**OPDRACHTEN**
1. Neem uit het tekstfragment over ontslag bij ziekte letterlijk het gedeelte over vanaf "Een werkgever kan" tot en met "een WIA-keuring volgt.".
2. Stemmen de volgende beweringen overeen met het tekstfragment over ontslag bij ziekte? Antwoord per bewering met ja of nee en citeer letterlijk de woorden uit het tekstfragment die de doorslag geven.
(a) Als het bedrijf gesloten wordt, kan een zieke werknemer binnen de eerste twee jaar van ziekte worden ontslagen.
(b) Na een ontslag op staande voet bestaat er meestal recht op een uitkering.
(c) Tijdens de proeftijd mag de werkgever een werknemer ontslaan omdat die ziek is.
3. Beantwoord aan de hand van het tekstfragment over ontslag bij ziekte de volgende vragen kort:
(a) Wat volgt er na afloop van de termijn van 2 jaar ziektewetuitkering?
(b) Volgens welk wetsartikel moet de werkgever de reden van ontslag op papier zetten?
(c) Onder welk kopje zijn de regels voor een proeftijd te vinden?

**TEKSTFRAGMENT**
Ziek en ontslag door reorganisatie

Een werkgever kan om verschillende redenen een reorganisatie doorvoeren. De basisregel is dat in zo’n geval een zieke werknemer niet ontslagen mag worden in de periode van de eerste 2 jaar van ziekte. Dit is anders als het bedrijf gesloten wordt, dan kan er wel ontslag plaats vinden. Na het ontslag heb je recht op een ziektewet uitkering tot aan de termijn van 2 jaar waarna een WIA-keuring volgt.

Ontslag op staande voet

Ook als je ziek bent, kan je op staande voet worden ontslagen. Bijvoorbeeld omdat jij je niet aan je verplichtingen houdt voor bijvoorbeeld de re-integratie. Ben je op staande voet ontslagen? Let dan op. De termijnen zijn kort en in bijna alle gevallen is er geen recht op een uitkering. Lees meer op ontslag op staande voet.

Proeftijd

Tijdens een proeftijd mag een werkgever de werknemer per direct ontslaan. Of je ziek bent of niet. Ben je ziek, dan heb je recht op een ziektewet uitkering. Maar, de werkgever mag je niet ontslaan ómdat je ziek bent. Dat is discriminatie en ontslag waarbij sprake is van discriminatie, mag nooit. Weet je niet wat de reden is of wil je dat je (ex-) werkgever de reden op papier zet? Vraag er dan om. Volgens artikel 7:676 lid 2 BW is je werkgever verplicht dit te doen. Als je werkgever laat weten dat de reden is dat je ziek bent of als er sprake is van een andere vorm van discriminatie, dan kan je hier tegen protesteren. Wil je weten wat in dat geval je keuzes en rechten zijn, bel dan met Waarding advocatuur. Niet onbelangrijk; is de proeftijd wel juridisch wel goed overeengekomen? Als dat niet zo is, dan is het einde ook niet (rechts) geldig. Zie voor de regels voor een proeftijd onder het kopje Opstellen overeenkomst via veel gestelde vragen.

**ONDERZOCHTE GEGEVENS**

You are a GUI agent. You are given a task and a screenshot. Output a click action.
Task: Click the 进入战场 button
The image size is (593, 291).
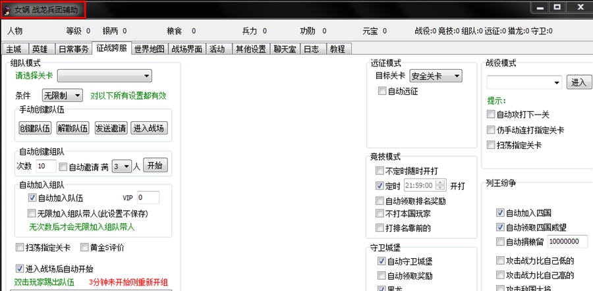tap(148, 128)
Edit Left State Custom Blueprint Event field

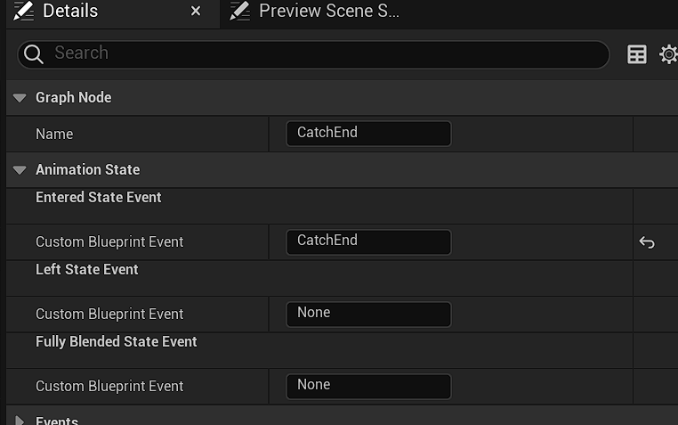369,315
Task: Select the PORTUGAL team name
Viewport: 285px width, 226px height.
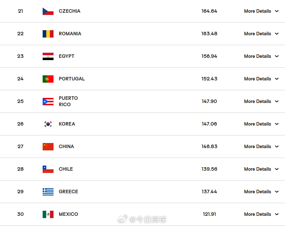Action: pyautogui.click(x=72, y=79)
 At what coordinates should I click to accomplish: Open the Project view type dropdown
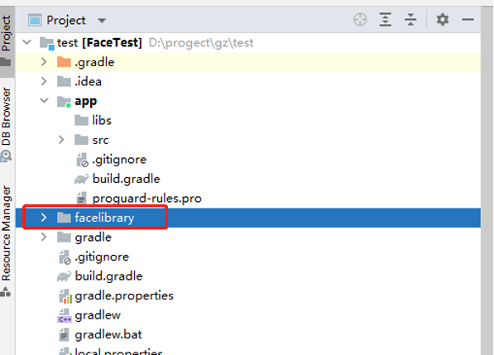click(102, 21)
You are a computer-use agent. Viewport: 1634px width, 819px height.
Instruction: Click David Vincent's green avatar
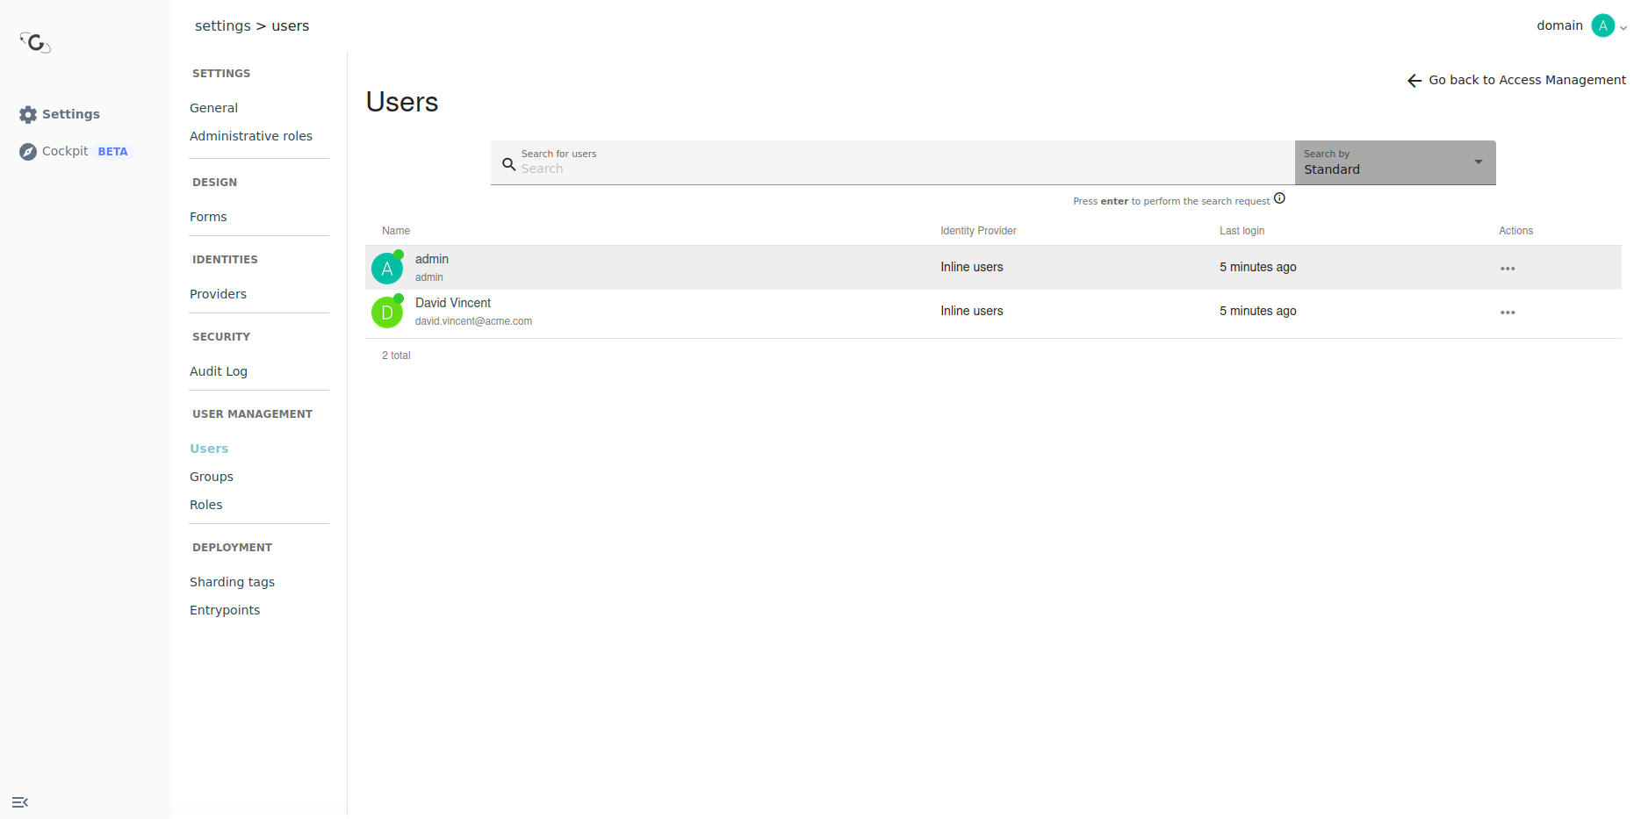click(x=386, y=313)
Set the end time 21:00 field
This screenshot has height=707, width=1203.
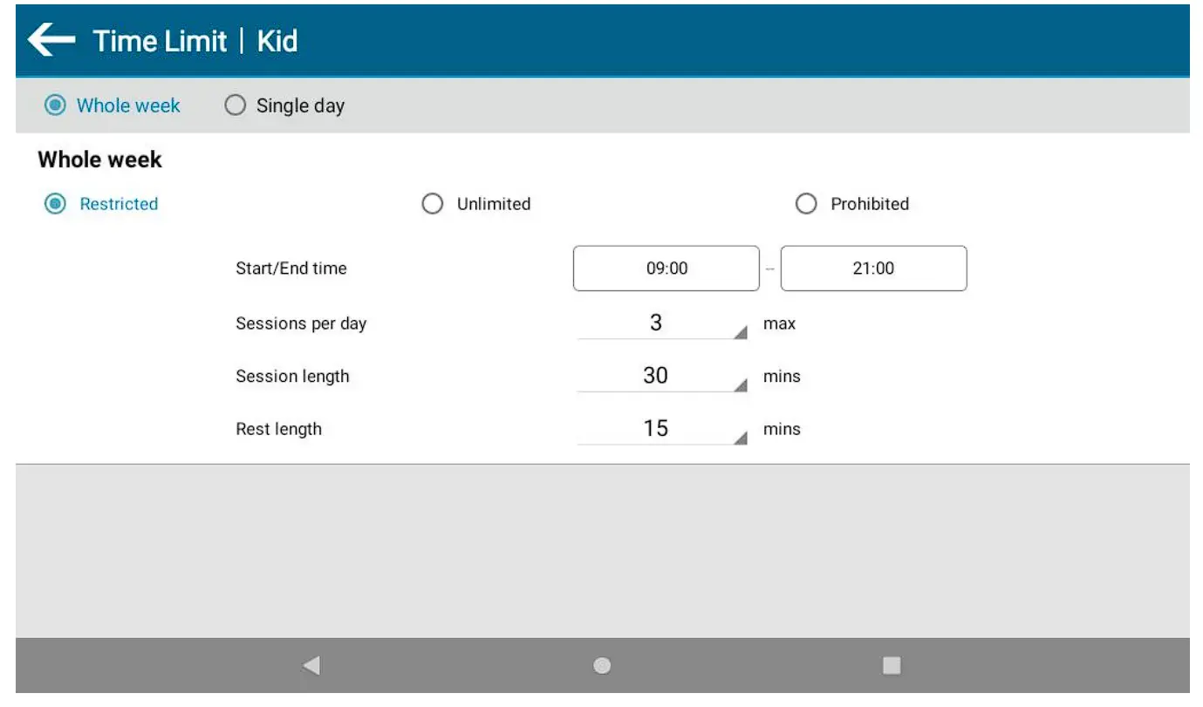(x=873, y=269)
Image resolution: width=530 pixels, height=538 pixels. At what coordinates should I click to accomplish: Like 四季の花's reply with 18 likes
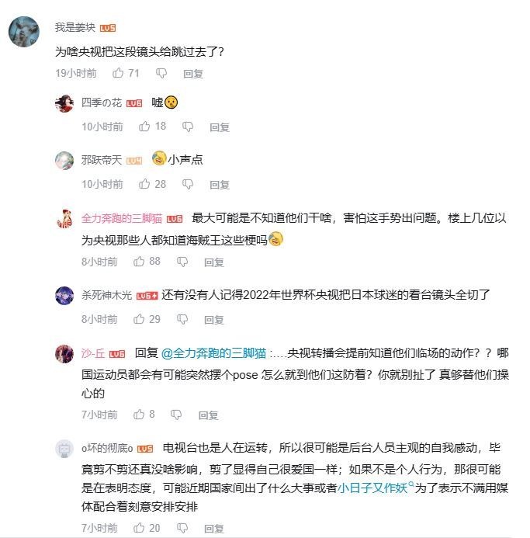[144, 127]
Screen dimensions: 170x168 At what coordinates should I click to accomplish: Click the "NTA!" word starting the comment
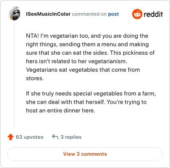(x=32, y=36)
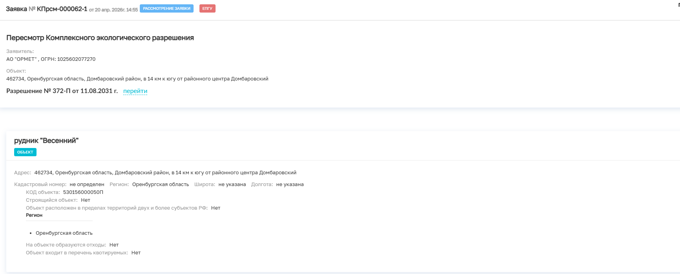
Task: Select the application number КПрсм-000062-1
Action: (62, 9)
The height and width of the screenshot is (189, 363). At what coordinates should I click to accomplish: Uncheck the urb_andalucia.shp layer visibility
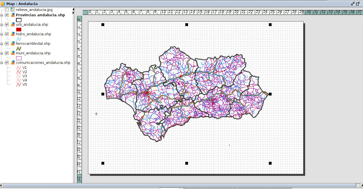[7, 25]
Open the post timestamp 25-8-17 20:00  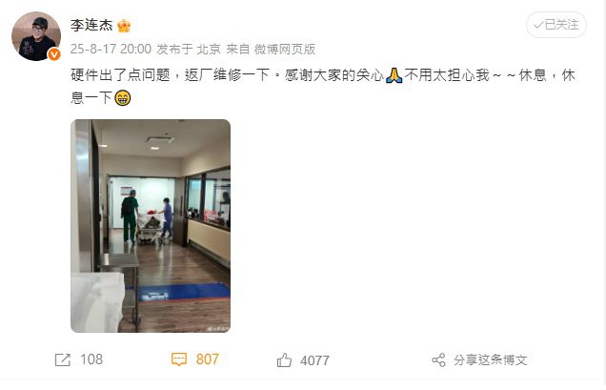[111, 49]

**VERWACHTE ANTWOORDEN**
1.
Een werkgever kan om verschillende redenen een reorganisatie doorvoeren. De basisregel is dat in zo’n geval een zieke werknemer niet ontslagen mag worden in de periode van de eerste 2 jaar van ziekte. Dit is anders als het bedrijf gesloten wordt, dan kan er wel ontslag plaats vinden. Na het ontslag heb je recht op een ziektewet uitkering tot aan de termijn van 2 jaar waarna een WIA-keuring volgt.

2.
(a) Ja: "Dit is anders als het bedrijf gesloten wordt, dan kan er wel ontslag plaats vinden."
(b) Nee: "in bijna alle gevallen is er geen recht op een uitkering."
(c) Nee: "de werkgever mag je niet ontslaan ómdat je ziek bent."

3.
(a) Een WIA-keuring.
(b) Artikel 7:676 lid 2 BW.
(c) Onder het kopje Opstellen overeenkomst, via veel gestelde vragen.